§ **What to do**
Repeat exactly the lines below, from the line containing "This screenshot has" through the last line, both included. Leave out any pictures.

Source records
══════
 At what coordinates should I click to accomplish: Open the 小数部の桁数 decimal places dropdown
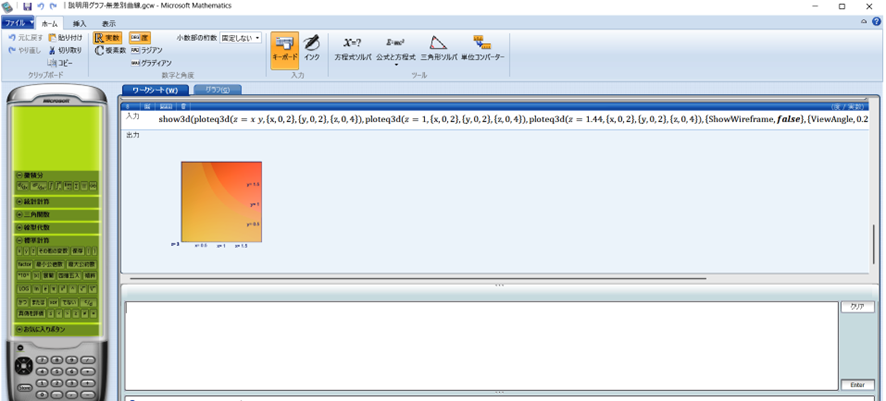[241, 38]
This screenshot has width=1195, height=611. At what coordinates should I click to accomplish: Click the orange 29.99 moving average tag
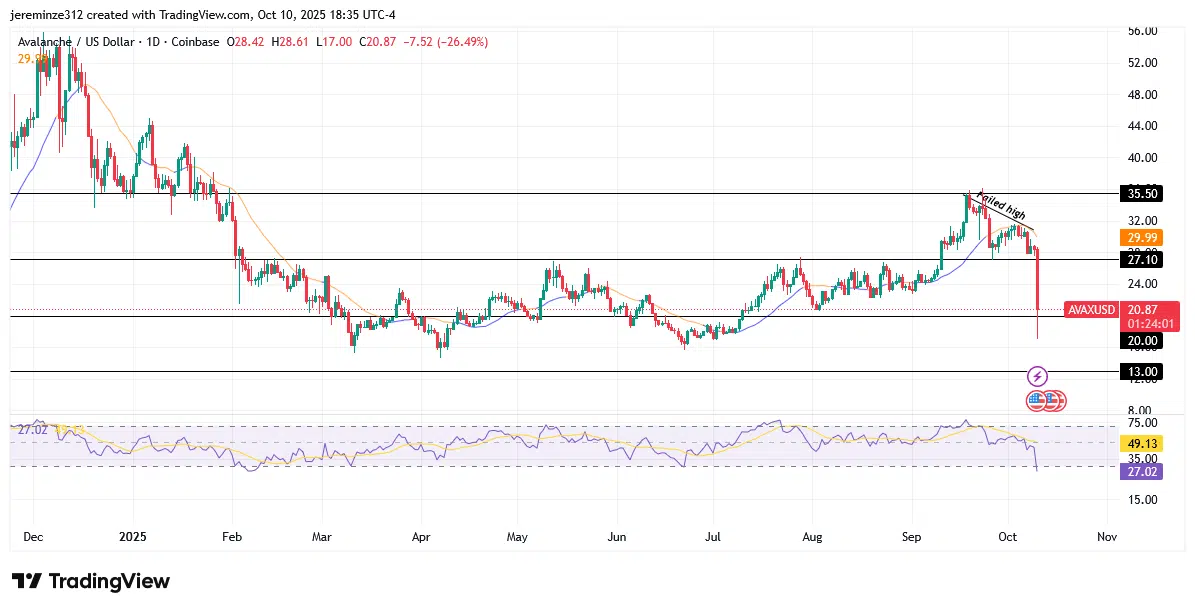[1142, 238]
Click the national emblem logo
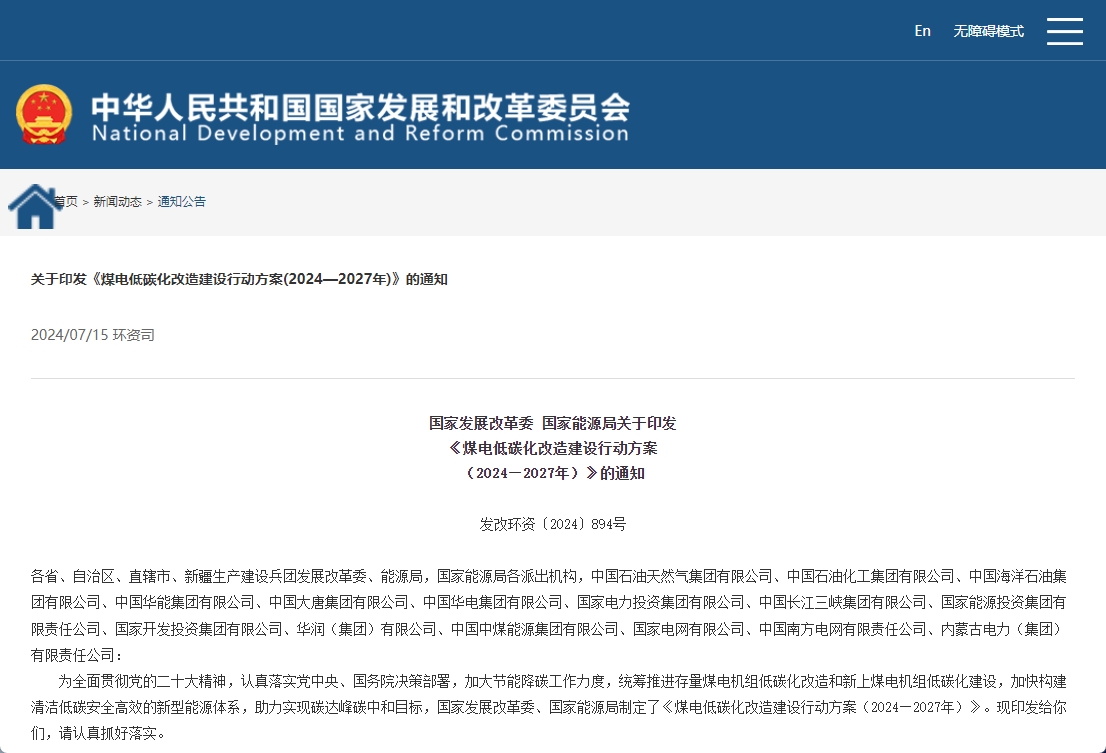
══════
§ **Answer**
This screenshot has width=1195, height=611. At what coordinates should I click to accomplish: Click the orange 29.99 moving average tag
[1142, 238]
Click the national emblem logo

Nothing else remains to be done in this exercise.